* **WHAT IS NEEDED**: Exclude all pictures from your copy of the data below, which should otherwise match exactly.

Stored dataset items
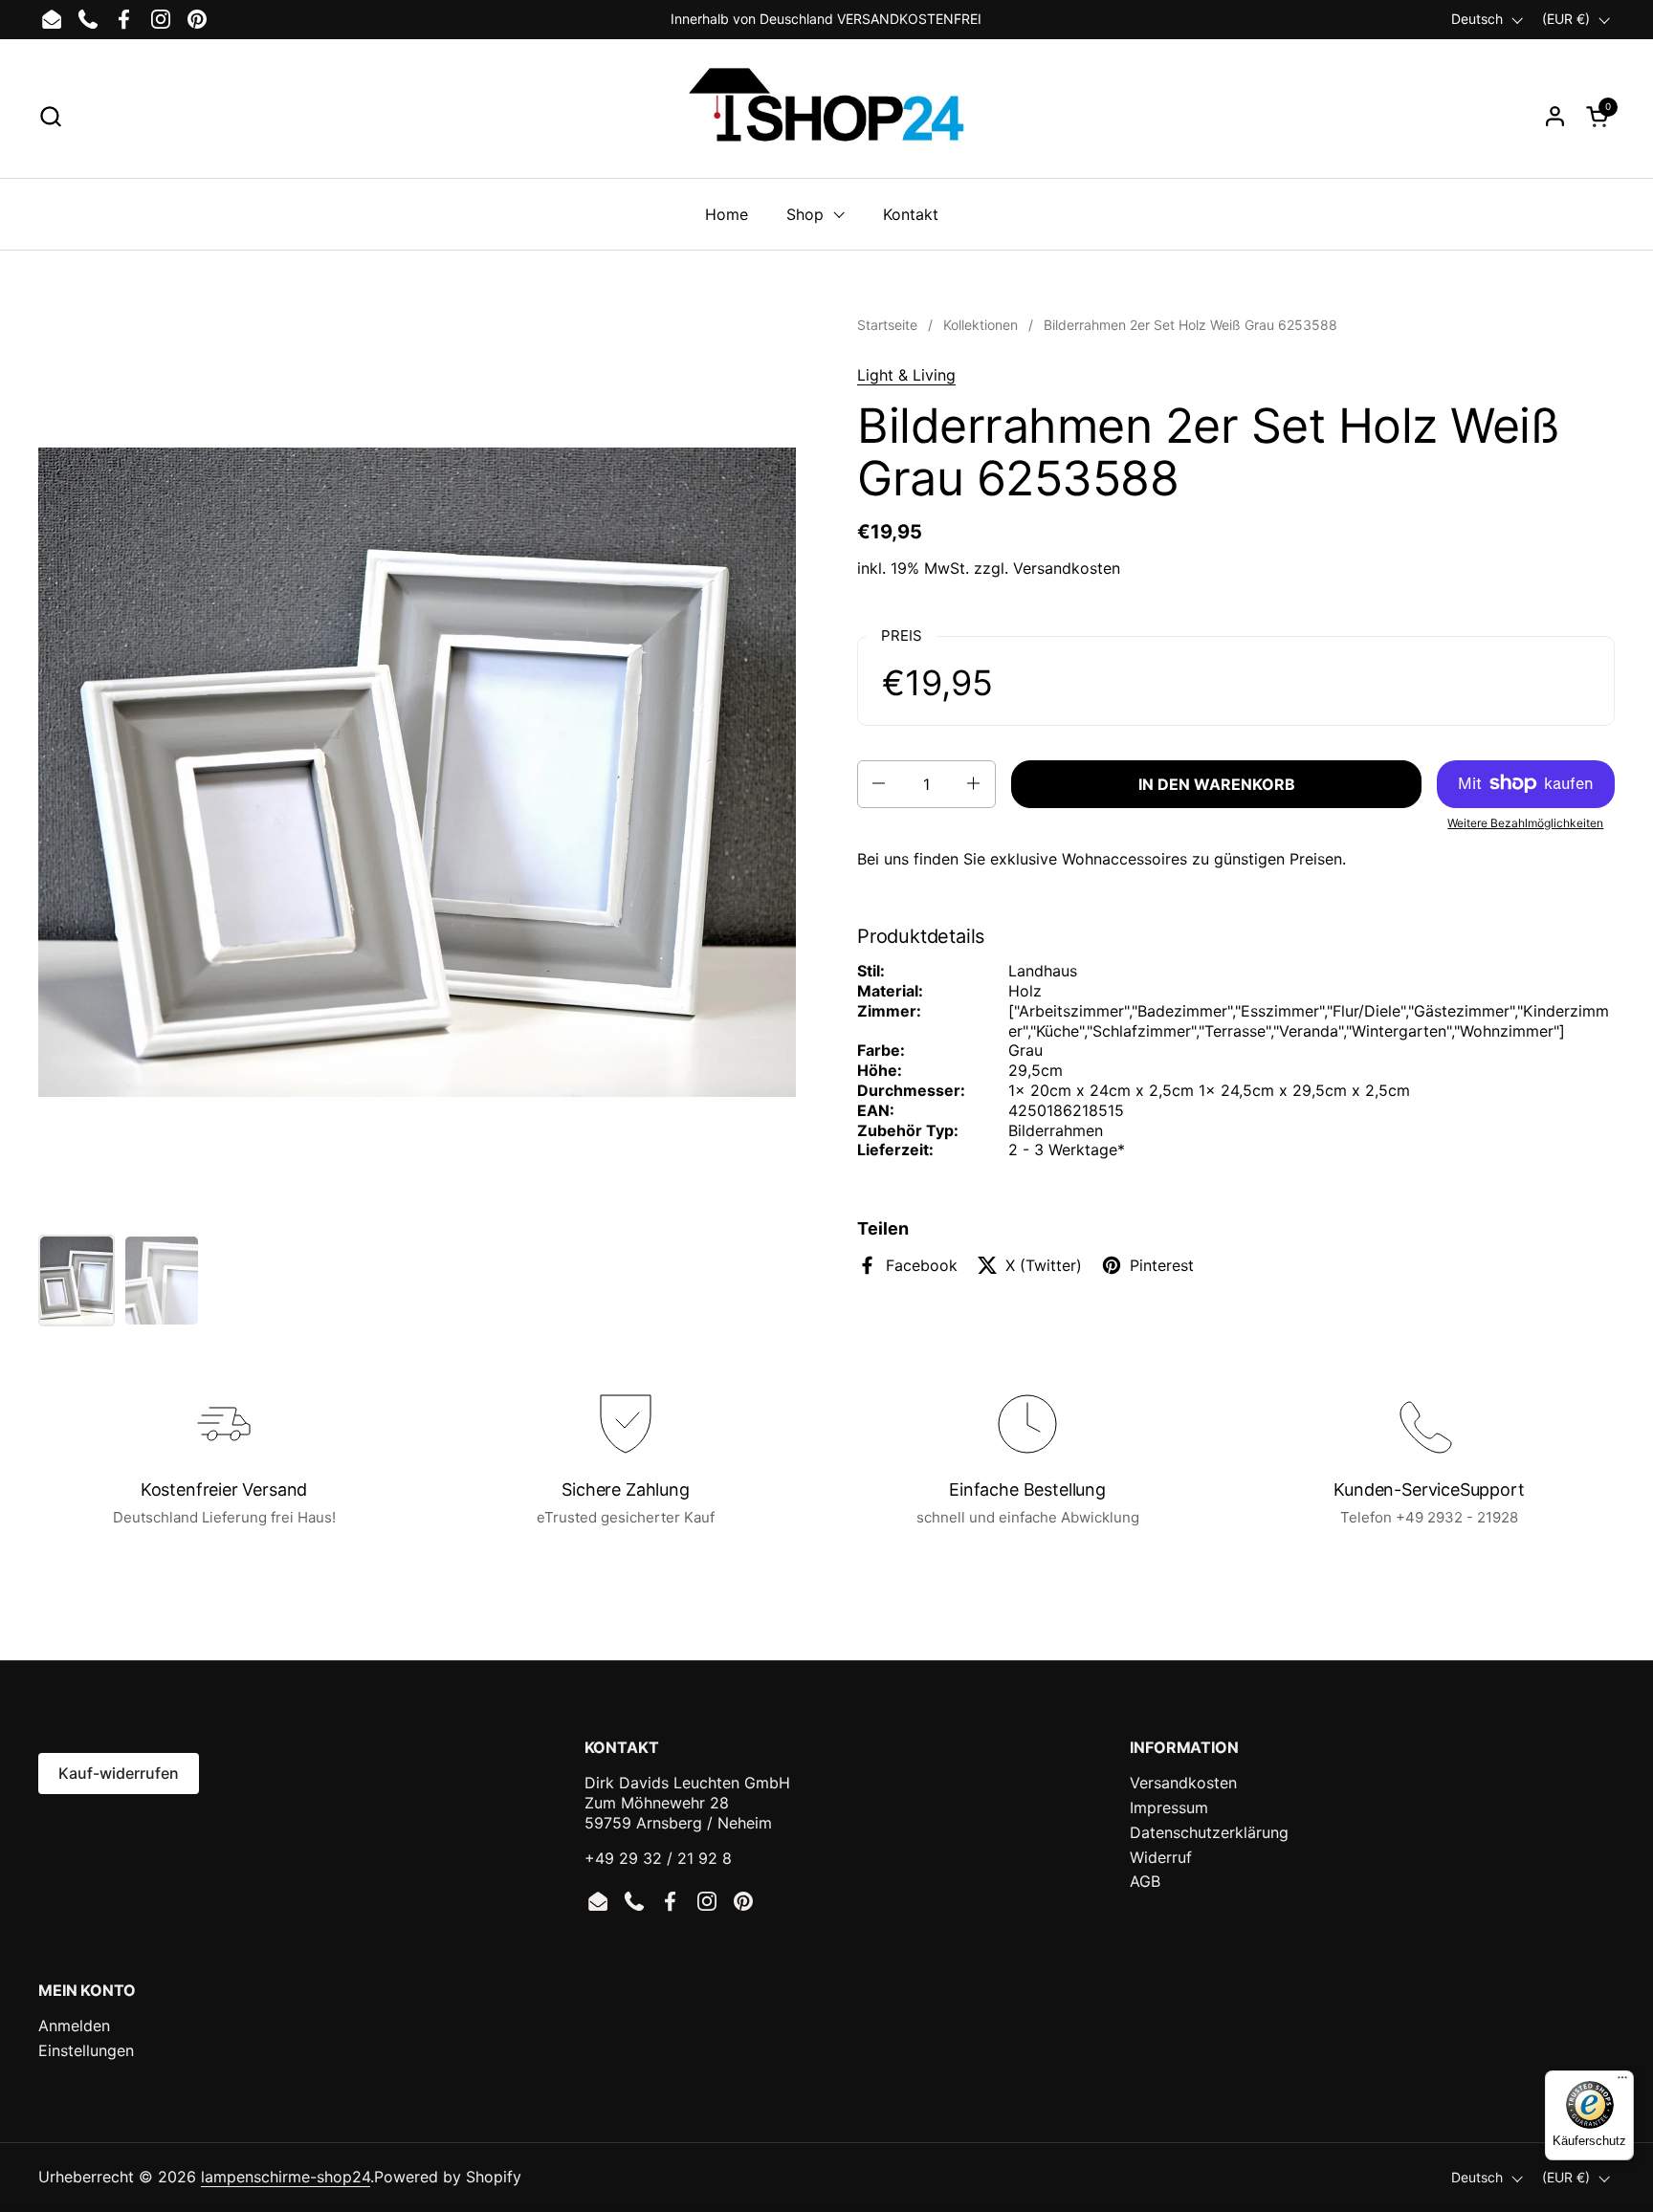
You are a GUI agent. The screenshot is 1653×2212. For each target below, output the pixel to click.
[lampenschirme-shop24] (826, 116)
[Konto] (1555, 116)
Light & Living (906, 374)
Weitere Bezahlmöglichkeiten (1525, 822)
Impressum (1169, 1807)
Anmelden (74, 2025)
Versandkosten (1066, 568)
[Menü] (1622, 2081)
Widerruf (1161, 1857)
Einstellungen (86, 2050)
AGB (1145, 1881)
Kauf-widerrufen (118, 1773)
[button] (50, 116)
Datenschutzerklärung (1209, 1832)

* **EXERCISE RESPONSE**:
You are a GUI agent. The screenshot is 1653×2212. For each target below, output the pixel to click.
[lampenschirme-shop24] (826, 116)
[Konto] (1555, 116)
Light & Living (906, 374)
Weitere Bezahlmöglichkeiten (1525, 822)
Impressum (1169, 1807)
Anmelden (74, 2025)
Versandkosten (1066, 568)
[Menü] (1622, 2081)
Widerruf (1161, 1857)
Einstellungen (86, 2050)
AGB (1145, 1881)
Kauf-widerrufen (118, 1773)
[button] (50, 116)
Datenschutzerklärung (1209, 1832)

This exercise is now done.